* What the exercise asks: Using the data below, copy out all lines with the word "Collapse".

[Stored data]
+-------+

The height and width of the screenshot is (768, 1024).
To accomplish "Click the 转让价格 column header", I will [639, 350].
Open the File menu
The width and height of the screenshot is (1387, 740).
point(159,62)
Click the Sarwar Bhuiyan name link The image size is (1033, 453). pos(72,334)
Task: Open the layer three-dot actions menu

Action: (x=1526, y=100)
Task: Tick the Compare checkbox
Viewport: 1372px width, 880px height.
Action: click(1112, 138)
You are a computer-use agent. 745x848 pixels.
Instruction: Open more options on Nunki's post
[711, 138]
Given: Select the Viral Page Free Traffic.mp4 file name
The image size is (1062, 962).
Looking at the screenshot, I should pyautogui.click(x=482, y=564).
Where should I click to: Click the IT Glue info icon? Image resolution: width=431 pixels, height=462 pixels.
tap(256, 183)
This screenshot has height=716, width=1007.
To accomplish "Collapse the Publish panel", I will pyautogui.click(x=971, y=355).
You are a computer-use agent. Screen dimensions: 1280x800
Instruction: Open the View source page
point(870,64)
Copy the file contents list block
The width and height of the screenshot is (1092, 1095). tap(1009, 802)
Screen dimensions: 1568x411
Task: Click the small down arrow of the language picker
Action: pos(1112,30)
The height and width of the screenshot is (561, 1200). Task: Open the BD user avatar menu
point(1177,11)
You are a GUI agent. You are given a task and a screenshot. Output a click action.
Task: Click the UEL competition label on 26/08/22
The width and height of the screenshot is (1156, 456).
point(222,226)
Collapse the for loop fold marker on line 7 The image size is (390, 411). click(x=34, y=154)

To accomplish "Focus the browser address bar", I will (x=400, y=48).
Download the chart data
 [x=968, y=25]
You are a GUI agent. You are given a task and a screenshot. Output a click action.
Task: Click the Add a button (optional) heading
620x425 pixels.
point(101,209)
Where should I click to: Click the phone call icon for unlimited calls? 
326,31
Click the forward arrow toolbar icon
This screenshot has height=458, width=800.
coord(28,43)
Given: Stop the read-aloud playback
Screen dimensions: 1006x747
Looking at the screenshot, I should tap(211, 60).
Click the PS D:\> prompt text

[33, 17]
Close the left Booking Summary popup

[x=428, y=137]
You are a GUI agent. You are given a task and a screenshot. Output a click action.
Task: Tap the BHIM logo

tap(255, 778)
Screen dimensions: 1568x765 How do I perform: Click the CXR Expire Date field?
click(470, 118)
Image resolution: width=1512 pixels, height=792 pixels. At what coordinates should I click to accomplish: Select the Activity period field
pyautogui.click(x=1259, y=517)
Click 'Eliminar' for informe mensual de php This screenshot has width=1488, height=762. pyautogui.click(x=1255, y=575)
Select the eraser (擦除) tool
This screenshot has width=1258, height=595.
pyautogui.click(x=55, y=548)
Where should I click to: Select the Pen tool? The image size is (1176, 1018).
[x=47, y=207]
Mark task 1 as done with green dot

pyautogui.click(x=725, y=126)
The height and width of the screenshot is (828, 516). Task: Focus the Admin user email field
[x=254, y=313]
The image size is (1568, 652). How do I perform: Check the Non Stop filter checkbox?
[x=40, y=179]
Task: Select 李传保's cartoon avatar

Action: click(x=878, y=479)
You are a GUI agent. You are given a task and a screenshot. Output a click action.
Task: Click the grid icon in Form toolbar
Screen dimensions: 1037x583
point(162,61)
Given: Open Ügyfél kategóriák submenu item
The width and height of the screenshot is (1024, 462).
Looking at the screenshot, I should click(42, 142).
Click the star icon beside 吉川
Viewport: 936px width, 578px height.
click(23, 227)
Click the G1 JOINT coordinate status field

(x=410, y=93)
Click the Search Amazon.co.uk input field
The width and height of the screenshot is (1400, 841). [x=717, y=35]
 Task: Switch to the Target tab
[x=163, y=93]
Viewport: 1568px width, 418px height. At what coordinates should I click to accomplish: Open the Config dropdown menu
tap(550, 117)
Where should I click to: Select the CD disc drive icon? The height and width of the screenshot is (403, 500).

+-------+

* Solution for this problem:
To accomplish "Collapse the Publish panel", I will pyautogui.click(x=971, y=355).
Collapse the for loop fold marker on line 7 The image size is (390, 411). click(x=34, y=154)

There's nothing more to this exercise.